Today’s machines don’t make perfectly accurate reads on the first run-through, but they are fast enough that it’s practical for scientists to run through a genome 50 times over to correct for errors, Nickerson says.
That speed and efficiency allows genome scientists to ask new questions, Nickerson says, like how tiny variations can make a big difference in physical traits. (She illustrated that with a slide that highlighted the difference in height between NBA star Shaquille O’Neal and the tiny NBA guard Earl Boykins).
While finding the variations that lead to height differences is an interesting question, Nickerson’s team is looking for small genetic variations that are more likely to generate interest from folks at places like Merck, Pfizer, or Roche. Specifically, the UW researchers are hunting for variations that affect our chances of getting diseases of the heart, lungs, or blood. Researchers want to know what happens when a C gets put in the place where a T ordinarily will be in the genome, or when one of those chemical bases gets inserted in the wrong place, or deleted when it shouldn’t be. Might these small changes in genetic code explain why some people can smoke and never get lung cancer, or why some can eat cheeseburgers regularly and never get high cholesterol that can lead to a heart attack or stroke?
It will probably take decades to answer ambitious questions like that, but the Northwest Genome Center is one of the few places in the U.S. equipped to tackle that kind of study. The speed and bandwidth of next-generation sequencing tools “has been a tremendous advance,” Nickerson says.
None of this is really possible without access to lots of human biological samples, with appropriate ethics approvals. Nickerson’s team is plowing through some of the deepest pools of samples biologists have. They include genomes from some of the 150,000 women who participated in the landmark Women’s Health Initiative, and some of the 250,000 people who have participated for decades in the famous Framingham Heart Study, who are from around Framingham, MA.

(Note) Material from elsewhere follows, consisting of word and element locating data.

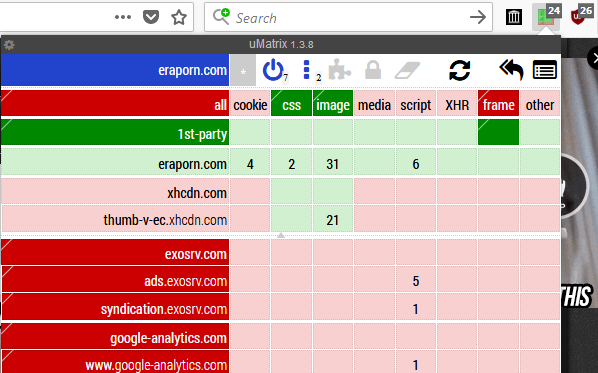Toggle the all row header cell
The height and width of the screenshot is (373, 598).
115,103
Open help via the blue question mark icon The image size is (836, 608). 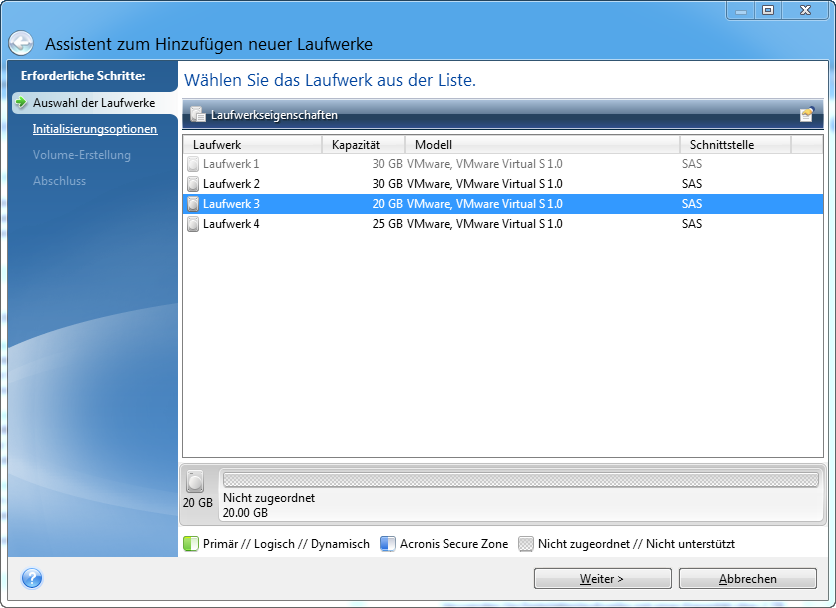pyautogui.click(x=32, y=578)
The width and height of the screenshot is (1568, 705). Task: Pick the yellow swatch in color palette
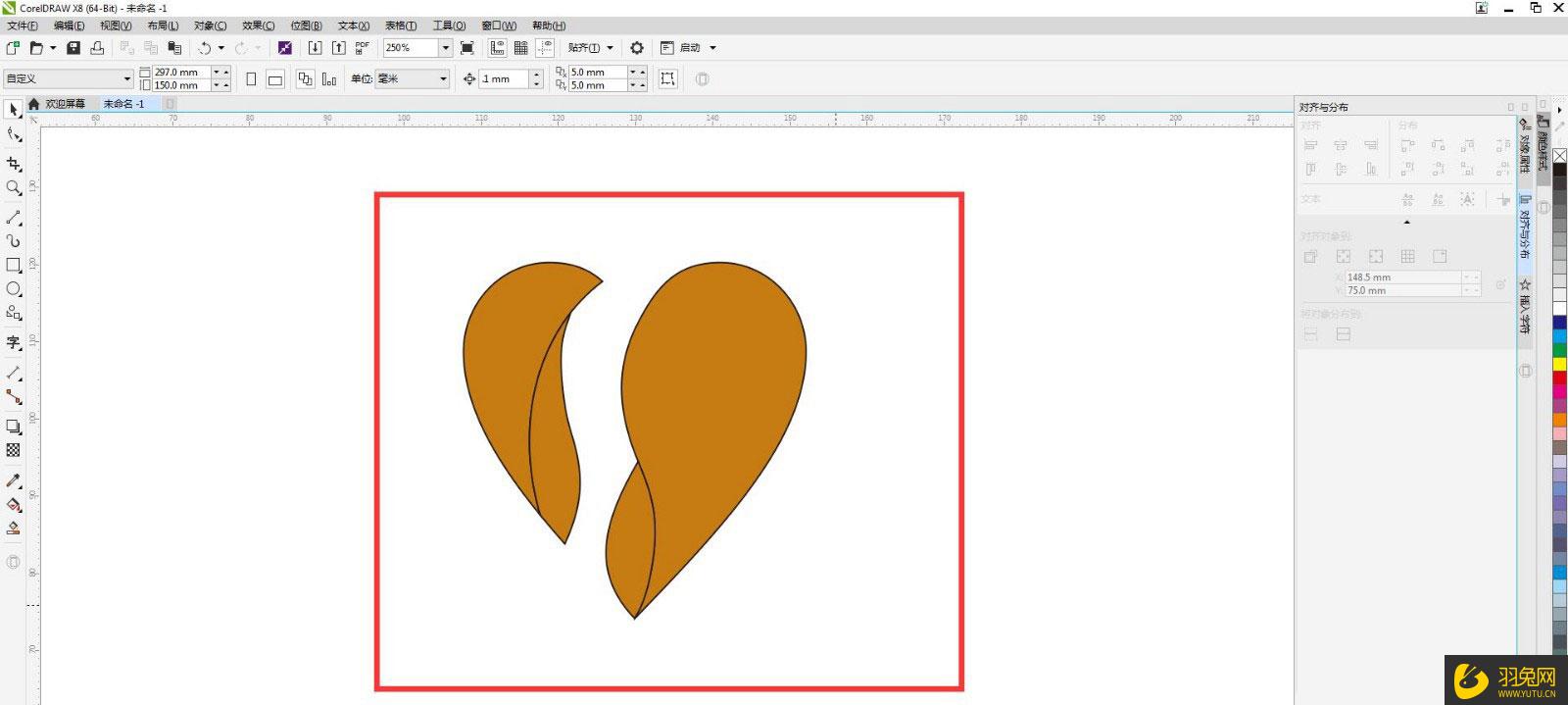(1559, 365)
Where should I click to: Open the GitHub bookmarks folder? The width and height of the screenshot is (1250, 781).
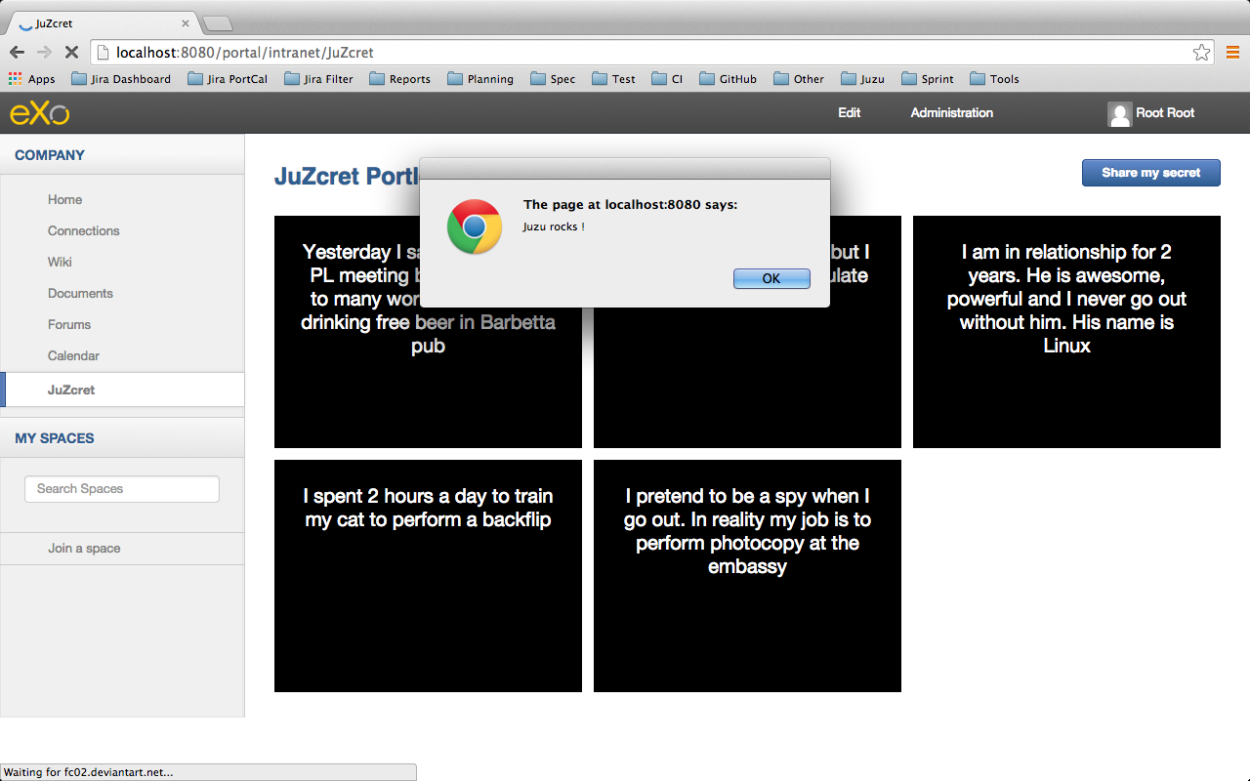pyautogui.click(x=728, y=78)
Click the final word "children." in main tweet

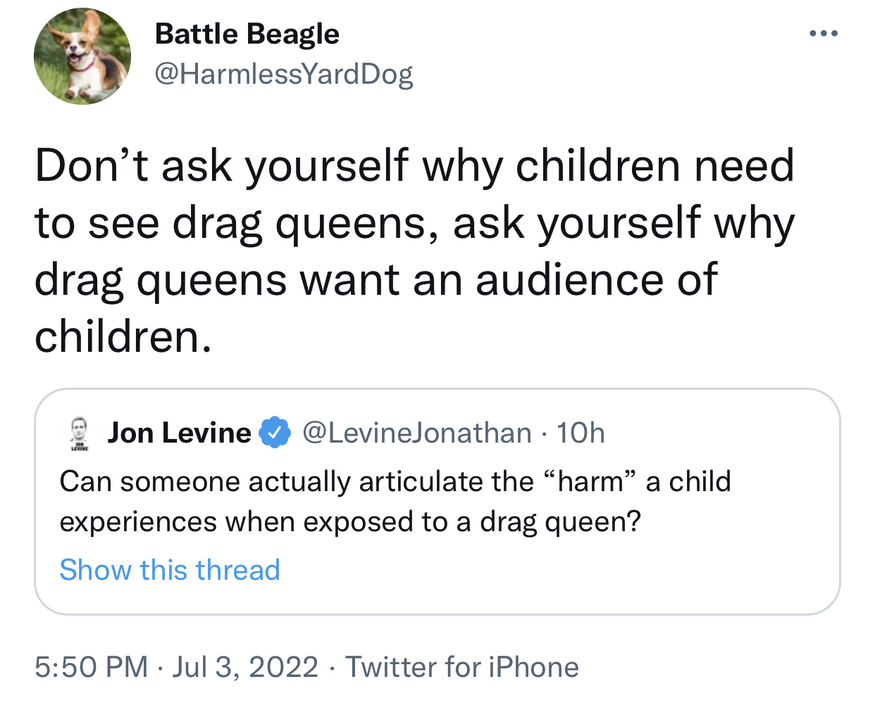(x=124, y=336)
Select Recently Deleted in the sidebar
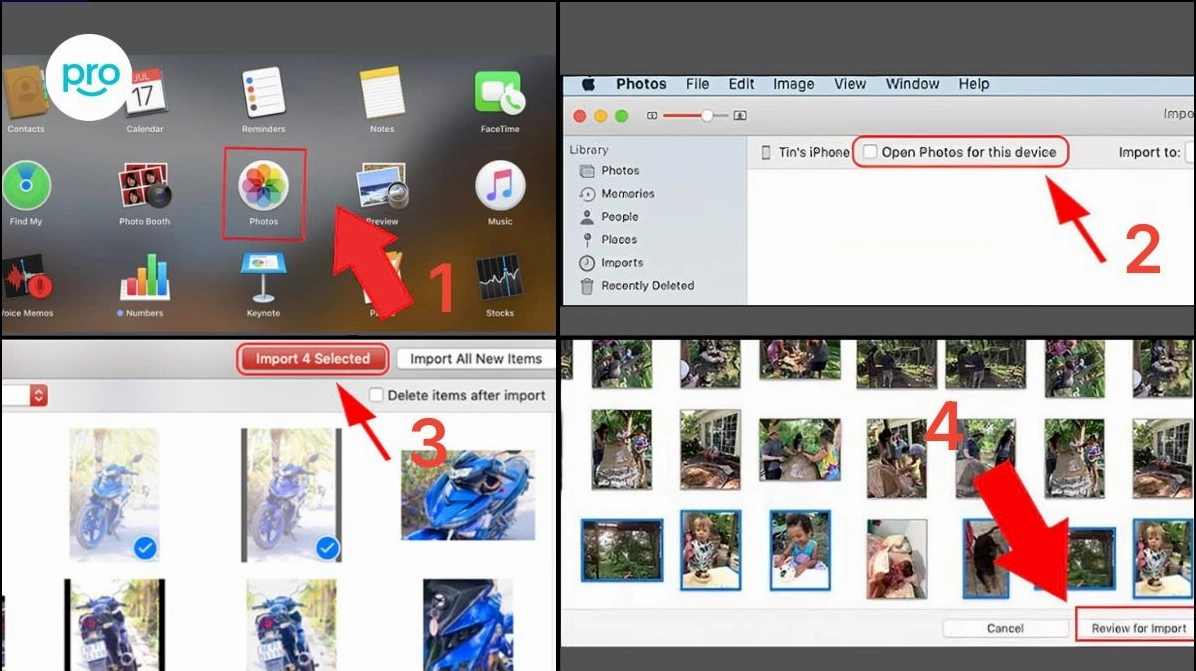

At the UW, samples are being studied from 8,000 individuals who participated in those studies, spitting out the gene sequence data, and trying to find a way to connect the dots between disruptions in genetics and the clinical symptoms of disease that a doctor sees. The center Nickerson leads is one of just two new sequencing centers being equipped with stimulus money (along with the Broad Institute of MIT and Harvard). UW hustled so hard for this stimulus cash that it found space for the Northwest Genome Center and outfitted it with the necessary air-conditioning in less than a month, Nickerson said.
Before getting too carried away with breathless anticipation of genomics, it’s worth noting that 10 years after the first draft of the Human Genome Project was completed it’s still staggering how little scientists know about the genome. Nickerson noted that there’s still no agreement on how many actual genes—which carry the instructions for proteins that carry out bodily functions—actually exist. The latest estimate is 20,000 genes. And while genes are in the “coding” regions of the genome, Nickerson said we know even less about the vast “non-coding” regions that don’t appear to have genes in them. How various environmental stimuli we encounter every day affect the expression of genes is something scientists know even less about.
It all sounds to me like something that will keep those genome scientists busy for a long, long time. “I could have had a stately mansion on Lake Washington instead of this, but I’d rather have this,” Nickerson joked.